The transfer of the hosiery item, or more generally of the tubular article, from the machine used for its production to the station in which the closure of an axial end of the article, or more generally additional work, must be carried out, is generally performed by means of a pick-up device, which by means of pick-up members individually grips the loops of knitting of the article from the needles of the machine and retains them during the transfer of the article.
In some toe closing techniques, the pick-up device is also used to support the article during the execution of the additional work, while in other techniques the pick-up device is used exclusively to transfer the article, since once it has reached the station where the additional work is to be done it releases, usually again in an individual manner, the loops of knitting picked up previously from the needles to another device that is designed to support the article during execution of the additional work, such as for example a handling device. Such handling device arranges the loops that belong to one half of the row of knitting received from the pick-up device so that they face the loops that belong to the other half of said row of knitting and supports the two half-rows of knitting in a mutually facing position during the intervention of a sewing or looping head that joins the pairs of mutually facing loops of knitting.

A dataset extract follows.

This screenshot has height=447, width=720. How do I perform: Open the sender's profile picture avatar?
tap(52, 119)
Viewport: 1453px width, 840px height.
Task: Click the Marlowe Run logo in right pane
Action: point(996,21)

In known types of pick-up devices used to simply transfer the article from the machine that produces it to a handling device, the coupling between the pick-up members and the needles, in order to transfer the loops of knitting from the needles to the pick-up members, usually occurs by inserting the head of the needle in a seat formed in the end of the pick-up member. For that reason, the pick-up device usually has an annular pick-up body, designed to face coaxially the end of the needle cylinder from which the heads of the needles protrude and which supports a plurality of pick-up members oriented parallel to the axis of the pick-up body.
A pick-up device of this type is disclosed for example in EP0942086.
In devices of this type, the coupling between one end of the pick-up members and the head of the corresponding needle requires high precision both in the provision of the pick-up device as a whole and in the positioning of the pick-up body with respect to the needle cylinder of the machine and of the pick-up members with respect to the needles.
Moreover, the arrangement of the pick-up members, as well as the presence of any members for actuating them, entails a relatively large space occupation of the pick-up body along a direction that is parallel to the axis thereof. This relatively large space occupation can cause problems in positioning the pick-up body with respect to the machine in order to pick up the article. In order to be able to arrange the pick-up body so that it faces the needle cylinder of the machine, in the case of single-cylinder circular machines, it is in fact necessary to lift the dial and the yarn guides that are used to provide the needles with the yarns required to manufacture the article. This lifting can cause tangling of the yarns and accordingly cause problems when knitting on the machine resumes.
If the pick-up device is used with double-cylinder circular machines, the problems generated by the axial space occupation of the pick-up body are even greater, since in this case the pick-up body must be arranged between the two needle cylinders by first lifting the entire upper needle cylinder and the members connected thereto.